Business model – this may include product line (too many sku’s, excess inventory), production complexity and bottlenecks, inefficient go-to-market or distribution strategy, competing in too many fragmented or no growth markets.

Signals: late or lack of delivery against expected timelines, margin erosion- no systematic costing process and stalled growth.

Systems and processes– inefficient or lack of systems integration, conflicting core processes and operating policies, inconsistent decision making policies and levels of authority ( = there is a need for more delegation). It is important to flush out the linkages between costs, activities, and the root causes of what generated them. The goals are to identify and eliminate complications that add no value or waste effort and time.

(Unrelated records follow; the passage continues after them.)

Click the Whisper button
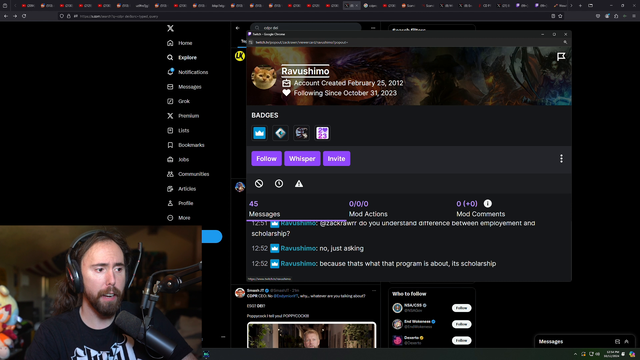Screen dimensions: 640x360 point(302,159)
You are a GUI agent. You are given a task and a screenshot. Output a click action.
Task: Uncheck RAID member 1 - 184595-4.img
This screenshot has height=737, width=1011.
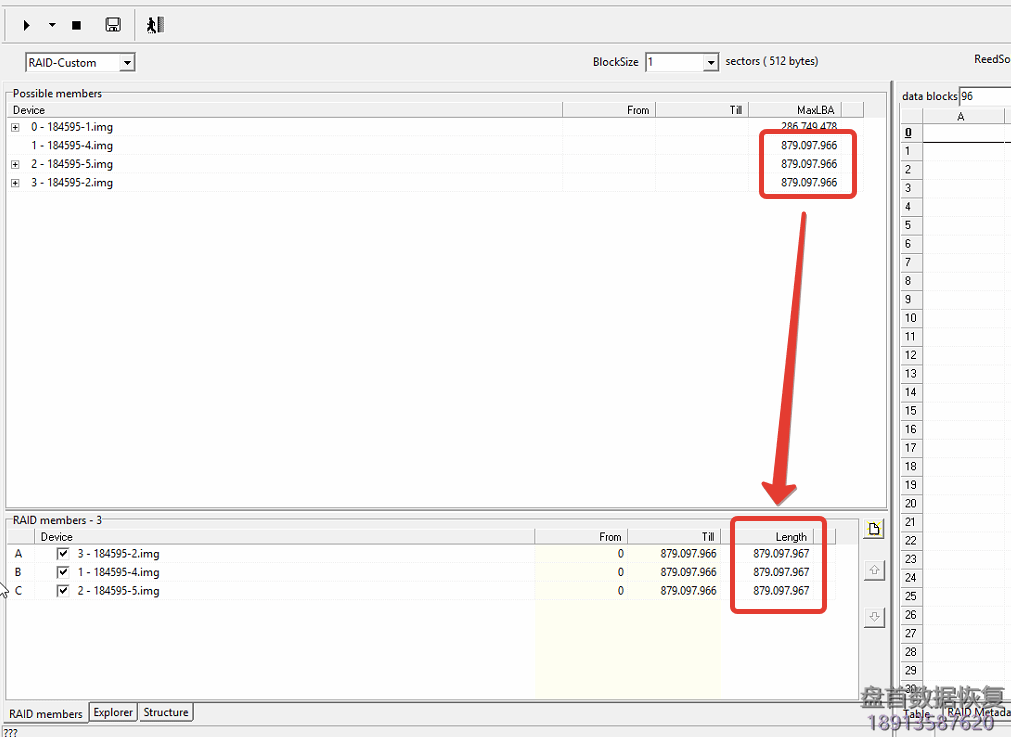63,572
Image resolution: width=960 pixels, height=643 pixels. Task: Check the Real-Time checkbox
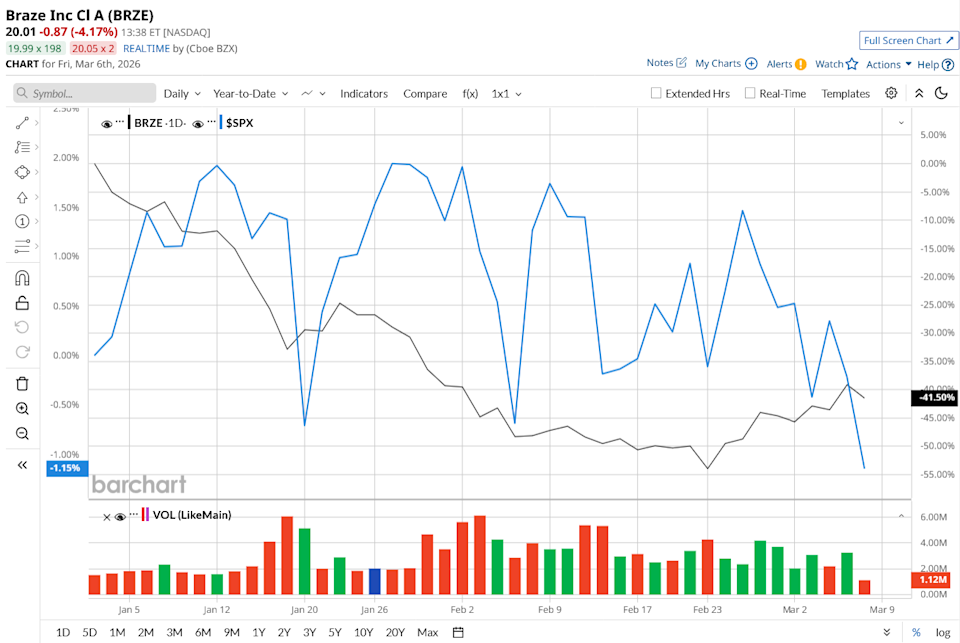point(750,93)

Signals: duplication of work done, work not being done –assumptions that someone else was going to do it and conflicting non-documented guidelines.

Organization – Identify and address lack of employee alignment, job clarity and reporting lines, as well as create a simple oversight on key performance metrics and monitoring (dashboard), compensation and incentives fairness.

Signals: employees are under-utilized – ownership steps in and completes key tasks; a lack of clarity around what is really expected of each employee and a lack of certainty as to how they are performing, creating lower maral.

The benefits and upside of weeding.

Firstly by improving efficiencies and cleaning up, time is saved, frustrations are removed. Senior management is able to focus on the strategic issues facing the organization and can delegate and lead more effectively, and stay out of the time consuming day to day issues.

Faster, aligned and more streamlined operations lead to improved profit margins.

The reduction or elimination of complexity can create new opportunities, including providing a new competitive advantage, creating focus on priorities and how “we work towards a common goal”.  It can clarify and enable the enterprise to gain share in existing markets, or expand into new markets.

For the President or Owner the most important consequence is that it frees the leader from day to day tactical handcuffs, thus enabling more strategic management and direction. It requires a plan, and follow through. For all stakeholders this also provides long term sustainability. It is about making sure that the business has an efficient operating platform, and that systems and processes support the vision and long-term growth.